Since the individual has income from Hungary, this income would also be taxable in the U.S. based on their tax residency. However, if Hungary withholds tax, this can still be done despite the lack of a treaty, but the key point is that this income will ultimately be taxable in the U.S. as per tax residency. Any tax withheld in Hungary can, in principle, be credited under U.S. tax law.
A possible solution is for the U.S. tax resident to request the Hungarian payer not to withhold tax, since the entire income will be taxed in the U.S. For this, the Hungarian payer must be provided with the original, official U.S. tax residency certificate.
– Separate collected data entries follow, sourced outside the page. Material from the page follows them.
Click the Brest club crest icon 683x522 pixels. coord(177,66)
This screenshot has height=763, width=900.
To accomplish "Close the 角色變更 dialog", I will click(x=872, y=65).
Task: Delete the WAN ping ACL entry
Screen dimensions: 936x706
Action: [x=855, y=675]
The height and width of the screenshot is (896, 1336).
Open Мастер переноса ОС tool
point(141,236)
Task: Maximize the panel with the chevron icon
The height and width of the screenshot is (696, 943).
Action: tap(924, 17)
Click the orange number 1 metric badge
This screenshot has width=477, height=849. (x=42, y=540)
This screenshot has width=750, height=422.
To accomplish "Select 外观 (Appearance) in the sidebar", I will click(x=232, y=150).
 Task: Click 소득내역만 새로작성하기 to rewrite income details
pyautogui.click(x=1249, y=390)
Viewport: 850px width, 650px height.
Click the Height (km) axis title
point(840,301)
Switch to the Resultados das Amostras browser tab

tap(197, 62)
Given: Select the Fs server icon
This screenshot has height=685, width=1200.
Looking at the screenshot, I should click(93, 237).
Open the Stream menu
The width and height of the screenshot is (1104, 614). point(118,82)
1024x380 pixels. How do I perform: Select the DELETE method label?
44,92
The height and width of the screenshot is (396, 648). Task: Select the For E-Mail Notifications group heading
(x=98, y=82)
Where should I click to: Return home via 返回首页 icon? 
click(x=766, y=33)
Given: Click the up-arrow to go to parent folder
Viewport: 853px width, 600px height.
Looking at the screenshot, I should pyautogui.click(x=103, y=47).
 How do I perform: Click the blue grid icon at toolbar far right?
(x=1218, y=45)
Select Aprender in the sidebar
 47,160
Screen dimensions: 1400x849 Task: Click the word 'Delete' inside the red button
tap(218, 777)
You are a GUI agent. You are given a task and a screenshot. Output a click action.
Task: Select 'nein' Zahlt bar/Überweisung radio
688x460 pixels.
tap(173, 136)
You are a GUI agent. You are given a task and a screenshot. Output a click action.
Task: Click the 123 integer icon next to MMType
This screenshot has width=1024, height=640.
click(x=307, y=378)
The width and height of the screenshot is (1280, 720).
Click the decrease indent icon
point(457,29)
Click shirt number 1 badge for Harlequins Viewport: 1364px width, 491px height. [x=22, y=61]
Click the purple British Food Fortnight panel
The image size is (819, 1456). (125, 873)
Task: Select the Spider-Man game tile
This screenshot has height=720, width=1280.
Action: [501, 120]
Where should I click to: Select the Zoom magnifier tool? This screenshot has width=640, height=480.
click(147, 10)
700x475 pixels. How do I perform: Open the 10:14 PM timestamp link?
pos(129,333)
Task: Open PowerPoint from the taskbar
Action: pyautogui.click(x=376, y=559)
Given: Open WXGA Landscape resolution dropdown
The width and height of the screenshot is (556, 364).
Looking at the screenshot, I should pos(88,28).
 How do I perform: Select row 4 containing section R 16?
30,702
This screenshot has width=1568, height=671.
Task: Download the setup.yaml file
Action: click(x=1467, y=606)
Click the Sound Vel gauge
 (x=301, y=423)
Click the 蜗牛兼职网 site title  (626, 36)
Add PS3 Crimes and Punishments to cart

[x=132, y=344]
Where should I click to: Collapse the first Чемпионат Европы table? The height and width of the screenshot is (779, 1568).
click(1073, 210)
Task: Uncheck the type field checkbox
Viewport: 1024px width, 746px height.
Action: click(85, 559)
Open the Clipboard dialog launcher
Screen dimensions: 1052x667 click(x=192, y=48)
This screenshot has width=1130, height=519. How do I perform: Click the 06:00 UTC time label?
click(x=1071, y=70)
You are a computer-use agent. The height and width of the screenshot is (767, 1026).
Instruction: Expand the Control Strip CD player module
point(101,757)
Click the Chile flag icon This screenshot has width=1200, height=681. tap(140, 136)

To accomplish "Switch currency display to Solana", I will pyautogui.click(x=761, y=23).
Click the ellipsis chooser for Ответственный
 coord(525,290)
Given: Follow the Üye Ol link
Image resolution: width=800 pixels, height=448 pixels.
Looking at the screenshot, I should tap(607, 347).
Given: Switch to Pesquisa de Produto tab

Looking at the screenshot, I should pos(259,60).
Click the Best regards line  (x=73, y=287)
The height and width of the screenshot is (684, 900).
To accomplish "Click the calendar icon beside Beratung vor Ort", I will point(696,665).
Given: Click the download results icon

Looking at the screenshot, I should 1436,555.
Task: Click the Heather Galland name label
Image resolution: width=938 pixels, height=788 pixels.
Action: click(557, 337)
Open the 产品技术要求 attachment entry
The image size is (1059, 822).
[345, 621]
It is worth noting that dividends are subject to a 30% tax in the U.S.
Swiss Citizen
There is a double taxation avoidance treaty between Hungary and Switzerland. This is governed by Act CLXIII of 2013, which ratifies the treaty signed in Budapest on September 12, 2013, between Hungary and the Swiss Confederation concerning income and wealth taxes.
This treaty takes precedence over the Hungarian Personal Income Tax Act, so it must be the primary reference when determining tax obligations. The treaty is divided into articles, and Article 10 deals with dividends. Since there are several scenarios for dividends, it is advisable for the payer to thoroughly study Article 10 and to consult in advance with the individuals concerned, in accordance with the article.
The essential point is that if tax is withheld in Hungary, it can be credited in Switzerland, thus avoiding double taxation. In this case, the private individual must also provide the Hungarian payer with an official Swiss tax residency certificate. Dividends may be taxed in Hungary for a Swiss citizen at a rate of 15%. In this case, the payer must also submit a “08” tax return. The Swiss private individual’s data must be provided (no TAJ number is required), and the dividend must be reported on page 7, line 364 of the M-form.
Social Contribution, KIVA
For both cases: there is no obligation to pay social contribution tax (Szocho). The payer must issue a certificate, preferably bilingual.
If a taxpayer under the KIVA regime pays dividends, the amount must be considered as an item increasing the tax base. An exception applies to dividends paid from retained earnings and taxed profits from tax years prior to the KIVA period, if such dividends are approved during the KIVA period.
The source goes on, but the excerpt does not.